A New Mexico State University researcher will send a scientific balloon aloft
on a mission next spring that could help unravel some of the mystery of
neutrinos — wispy subatomic particles that are passing through your body by
the billions as you read this.
Steve Stochaj, director of NMSU’s Particle Astrophysics Laboratory, has been
awarded a National Science Foundation grant of about $535,000 for the project,
which will provide scientists with new data in their quest to understand
neutrinos and their role in the cosmos.
“Of all the subatomic particles, neutrinos are among the most interesting,”
Stochaj said. “They don’t behave the way you would expect.”
Scientists know that neutrinos are produced in a specific kind of particle
interaction called “weak interaction.” The decay of a variety of subatomic
particles — muons, pions kaons, etc. — produce neutrinos. But the numbers
of neutrinos detected by instruments on the Earth’s surface fall far short
of the numbers predicted by current theories of physics, Stochaj said.
A key to solving the discrepancy could be a better understanding of what
happens to particles from space as they strike and pass through the Earth’s
atmosphere. Stochaj and a team of collaborators from Italy, Germany and
Sweden will send a helium-filled balloon with a payload of sensitive
particle detectors to the outer reaches of the atmosphere and take
measurements at various altitudes as they bring the balloon down in stages.

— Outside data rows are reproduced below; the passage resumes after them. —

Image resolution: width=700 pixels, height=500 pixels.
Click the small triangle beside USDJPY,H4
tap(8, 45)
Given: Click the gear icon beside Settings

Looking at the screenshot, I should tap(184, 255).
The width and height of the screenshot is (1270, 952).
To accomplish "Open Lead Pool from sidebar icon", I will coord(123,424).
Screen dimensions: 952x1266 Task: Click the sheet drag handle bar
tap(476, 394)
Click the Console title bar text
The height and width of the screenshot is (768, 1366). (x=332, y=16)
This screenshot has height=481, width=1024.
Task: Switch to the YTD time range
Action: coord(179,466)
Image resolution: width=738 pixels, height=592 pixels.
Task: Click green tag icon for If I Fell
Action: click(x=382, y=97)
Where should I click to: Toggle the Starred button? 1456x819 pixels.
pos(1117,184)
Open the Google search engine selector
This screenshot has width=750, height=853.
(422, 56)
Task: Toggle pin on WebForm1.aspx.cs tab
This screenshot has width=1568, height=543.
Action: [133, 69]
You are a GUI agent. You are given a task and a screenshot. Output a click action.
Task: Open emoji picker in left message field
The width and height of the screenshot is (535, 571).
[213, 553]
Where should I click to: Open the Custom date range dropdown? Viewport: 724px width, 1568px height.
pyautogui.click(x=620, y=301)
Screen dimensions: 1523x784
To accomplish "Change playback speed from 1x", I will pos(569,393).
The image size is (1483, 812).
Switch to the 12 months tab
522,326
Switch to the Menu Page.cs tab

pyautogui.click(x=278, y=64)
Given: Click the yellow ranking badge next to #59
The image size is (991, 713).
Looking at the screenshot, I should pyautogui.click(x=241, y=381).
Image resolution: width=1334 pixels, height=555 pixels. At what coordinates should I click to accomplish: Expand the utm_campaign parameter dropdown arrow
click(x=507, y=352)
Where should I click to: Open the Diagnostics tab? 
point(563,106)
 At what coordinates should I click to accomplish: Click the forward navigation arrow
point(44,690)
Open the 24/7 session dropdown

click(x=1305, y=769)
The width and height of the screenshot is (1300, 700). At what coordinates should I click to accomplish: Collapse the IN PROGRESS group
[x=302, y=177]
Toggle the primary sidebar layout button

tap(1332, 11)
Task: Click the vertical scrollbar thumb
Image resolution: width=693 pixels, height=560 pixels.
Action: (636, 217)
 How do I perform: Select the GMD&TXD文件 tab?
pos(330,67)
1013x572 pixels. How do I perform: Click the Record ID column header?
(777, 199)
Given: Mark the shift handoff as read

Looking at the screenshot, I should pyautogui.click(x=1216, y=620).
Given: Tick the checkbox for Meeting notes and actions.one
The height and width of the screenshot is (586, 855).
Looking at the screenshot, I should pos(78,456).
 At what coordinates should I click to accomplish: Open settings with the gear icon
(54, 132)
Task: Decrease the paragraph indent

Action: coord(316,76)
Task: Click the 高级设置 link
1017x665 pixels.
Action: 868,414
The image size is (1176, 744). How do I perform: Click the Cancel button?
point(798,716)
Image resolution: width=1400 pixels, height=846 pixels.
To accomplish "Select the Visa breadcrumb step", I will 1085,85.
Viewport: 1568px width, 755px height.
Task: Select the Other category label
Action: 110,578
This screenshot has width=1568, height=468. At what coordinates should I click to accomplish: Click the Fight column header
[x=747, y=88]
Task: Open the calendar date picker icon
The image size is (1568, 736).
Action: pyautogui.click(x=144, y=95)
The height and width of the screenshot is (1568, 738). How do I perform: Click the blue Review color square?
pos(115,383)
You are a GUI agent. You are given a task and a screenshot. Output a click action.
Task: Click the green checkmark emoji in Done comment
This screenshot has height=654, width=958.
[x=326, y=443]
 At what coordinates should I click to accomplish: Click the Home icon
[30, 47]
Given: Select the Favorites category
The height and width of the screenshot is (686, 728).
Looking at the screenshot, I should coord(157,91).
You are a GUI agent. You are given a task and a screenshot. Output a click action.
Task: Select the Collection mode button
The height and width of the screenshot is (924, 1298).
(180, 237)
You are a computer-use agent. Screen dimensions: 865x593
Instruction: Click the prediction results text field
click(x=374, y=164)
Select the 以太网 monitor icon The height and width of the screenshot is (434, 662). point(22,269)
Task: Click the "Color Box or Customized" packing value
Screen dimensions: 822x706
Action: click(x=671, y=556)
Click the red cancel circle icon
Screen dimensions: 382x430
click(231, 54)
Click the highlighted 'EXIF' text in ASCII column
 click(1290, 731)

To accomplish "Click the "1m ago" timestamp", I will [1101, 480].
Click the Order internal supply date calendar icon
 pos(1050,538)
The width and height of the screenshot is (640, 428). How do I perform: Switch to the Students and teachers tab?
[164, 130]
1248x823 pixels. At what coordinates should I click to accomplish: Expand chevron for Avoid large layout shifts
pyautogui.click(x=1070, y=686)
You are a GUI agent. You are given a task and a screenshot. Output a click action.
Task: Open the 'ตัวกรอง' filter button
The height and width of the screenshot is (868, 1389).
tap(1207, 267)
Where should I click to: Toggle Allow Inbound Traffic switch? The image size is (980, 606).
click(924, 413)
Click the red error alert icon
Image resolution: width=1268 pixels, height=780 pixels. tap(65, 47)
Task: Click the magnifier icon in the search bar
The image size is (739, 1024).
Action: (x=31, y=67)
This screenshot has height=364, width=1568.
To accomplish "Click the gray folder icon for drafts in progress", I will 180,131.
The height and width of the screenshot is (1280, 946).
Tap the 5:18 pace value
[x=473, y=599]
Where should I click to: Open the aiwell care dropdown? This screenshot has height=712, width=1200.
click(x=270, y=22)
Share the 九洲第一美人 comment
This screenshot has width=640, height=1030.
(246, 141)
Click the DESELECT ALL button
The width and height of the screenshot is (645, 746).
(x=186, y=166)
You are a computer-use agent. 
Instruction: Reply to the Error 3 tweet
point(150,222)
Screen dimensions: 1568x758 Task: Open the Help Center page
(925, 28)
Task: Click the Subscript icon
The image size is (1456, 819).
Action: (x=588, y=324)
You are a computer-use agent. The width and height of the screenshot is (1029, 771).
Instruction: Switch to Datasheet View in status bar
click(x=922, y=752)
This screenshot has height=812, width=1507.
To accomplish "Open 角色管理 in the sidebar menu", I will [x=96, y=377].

They won’t be measuring neutrinos directly, however.
“You have to have huge detectors to detect neutrinos, much bigger than we
could lift with a balloon,” he said. “But you can detect muons, one step
back in the decay chain, and if you know the number of muons you can
determine the number of neutrinos that will come from them.”
The goal of the project is to provide statistics on atmospheric muons that
are 10 times better than currently available data, Stochaj said. “Hopefully
this will shed some light on the problem. This will give the people who do
the models something to compare to.”
Ultimately, understanding neutrinos better will mean understanding the
makeup of the universe better, he said.
The existence of neutrinos was postulated in the 1930s, and for years
the tiny particles were presumed to have no mass, Stochaj said. Recent
experiments suggest they do have some mass, and because they are so
numerous, even with the slightest amount of mass they could amount to a
big part of the total mass of the universe.
Scientists now believe there are several types of neutrinos, and there is
evidence that they can “oscillate” or change from one type to another, he
said. Oscillation would be another sign that neutrinos have mass, he said,
and it also could be one reason the numbers of neutrinos detected on the
ground don’t meet scientists’ expectations of the numbers that should come
from the sun and cosmic rays. Some of the neutrinos could be changing, as
they pass through the atmosphere, into a type of neutrino the detectors
aren’t sensitive to, he said.
Stochaj and his international collaborators have sent their instruments
aloft numerous times in the past 12 years, but this mission is different.
Previous flights, funded by NASA and the collaborators’ scientific agencies,
have been used primarily to look for antimatter in cosmic rays at the edge
of Earth’s atmosphere.
The muon flight, which will be launched from Fort Sumner in eastern New
Mexico next spring, will carry instruments initially to nearly the same
altitude as the earlier flights — about 120,000 feet — but it will then
descend and stop at seven different altitudes to measure atmospheric muons
down to 60,000 feet.
“It’s the first time we’ve done a flight this complicated,” Stochaj said.
“Balloon flights are tricky anyway, and this one will be even harder
because winds can vary so much at different altitudes.”
The Particle Astrophysics Laboratory is a unit of the NMSU College of
Engineering’s Klipsch School of Electrical and Computer Engineering.